De rechtbank acht de verklaring van verdachte met betrekking tot de spullen die van hem in de vluchtauto zijn gevonden niet onaannemelijk. Dit betekent dat uit de aanwezigheid van de onderhavige spullen van verdachte in de auto niet kan worden afgeleid dat hij betrokken is geweest bij het plegen van het feit.
Nu er voor het overige geen bewijs is tegen verdachte, waaruit zijn betrokkenheid bij het feit rechtstreeks volgt, moet bij deze stand van zaken vrijspraak volgen voor het ten laste gelegde feit.
In beslag genomen voorwerpen
Nu zich geen strafvorderlijk belang daartegen verzet, zal de teruggave worden gelast van de na te melden voorwerpen aan de rechthebbende.
Vordering tot schadevergoeding
De benadeelde partijen [tankstation] en [slachtoffer] hebben zich met ieder een vordering tot schadevergoeding gevoegd in het strafproces ten aanzien van het ten laste gelegde feit.
Deze benadeelde partijen zullen niet-ontvankelijk worden verklaard in hun vorderingen, nu verdachte is vrijgesproken van het ten laste gelegde. De benadeelde partijen kunnen derhalve hun vorderingen slechts aanbrengen bij de burgerlijke rechter.

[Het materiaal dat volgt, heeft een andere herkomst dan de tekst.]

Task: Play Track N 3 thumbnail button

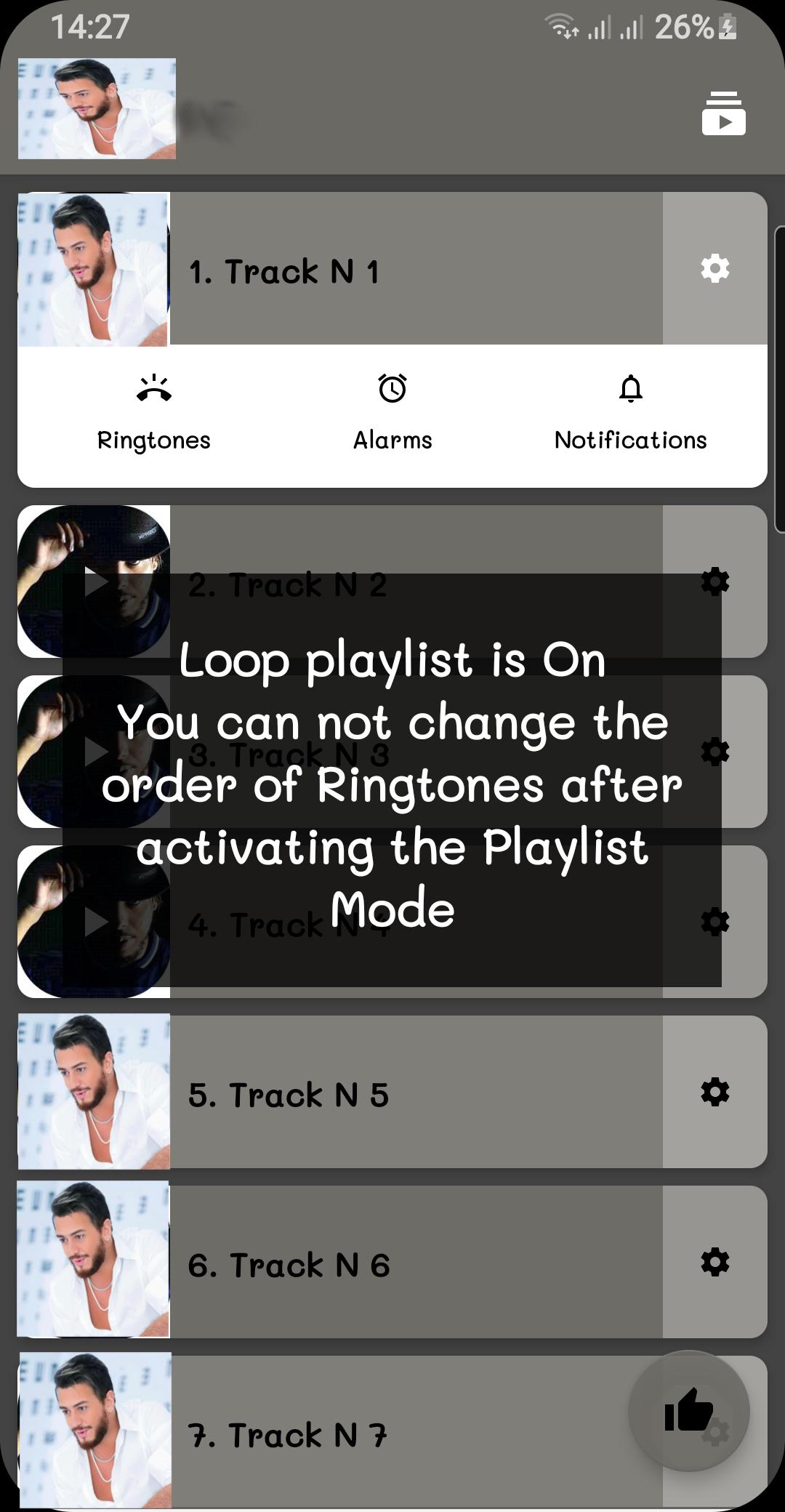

• verklaart niet bewezen, dat verdachte het ten laste gelegde heeft begaan en spreekt verdachte daarvan vrij;
• gelast de teruggave van de in beslag genomen, nog niet teruggegeven voorwerpen aan de rechthebbende, te weten:
- 3 boodschappentassen van ‘Paris’, ‘Matisse uit [adres]’ en ‘Les nouveaux commercants’;
- 1 witte schoen van het merk Cruyff;
- 1 cadeaubon, uitgegeven door Ici Paris Veenendaal, afgiftedatum december 2008;
• verklaart de benadeelde partijen [tankstation] en [slachtoffer] niet-ontvankelijk in hun vorderingen.
Aldus gewezen door mrs. Davids, voorzitter, Kleinrensink en Van der Mei, rechters, in tegenwoordigheid van mr. Oosting, griffier, en uitgesproken op de openbare terechtzitting van 15 april 2011.
mr. Kleinrensink is buiten staat dit vonnis mede te ondertekenen.